In asthmatic condition, stimulation of rapidly adapting receptor caused rapid release of glutamate from nerve terminals and transmitted excitatory input to the airway parasympathetic preganglionic fibres that lead to acetylcholine and substance P release . These mediators caused bronchoconstriction, which would further lead to decrease in tidal volume and air flow rate and simultaneously increase the respiratory rate, which is consistent with our observations. Peripheral inflammation leads to microglia activation, which could interfere with excitatory amino acid metabolism leading to inappropriate glutamate receptor activation. Thus higher levels of glutamate observed in mice suffering from severe asthma and simultaneous development of depression.

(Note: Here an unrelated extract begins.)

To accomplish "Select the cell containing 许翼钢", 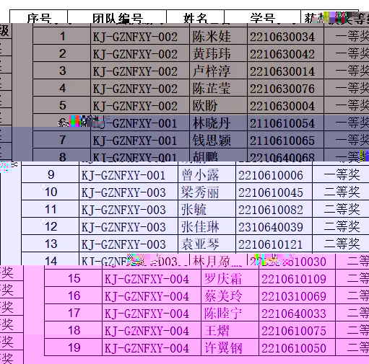I will click(230, 347).
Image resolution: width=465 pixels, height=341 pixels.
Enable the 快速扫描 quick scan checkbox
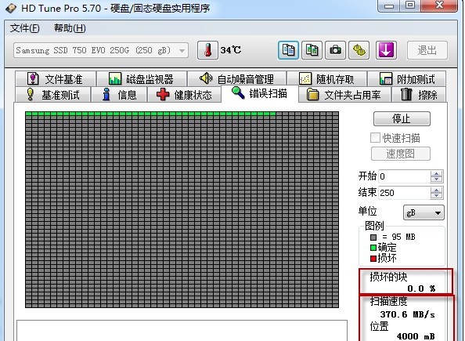tap(375, 138)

To the best of our knowledge, this is the first report showing positive link between asthma and depression in experimental mice. Although the causal direction of these associations is unclear, glutamate might be the key mediator contributing to the pathogenesis of depression in asthma. Further investigation at molecular level is needed to find out a pathophysiological link between these two diseases.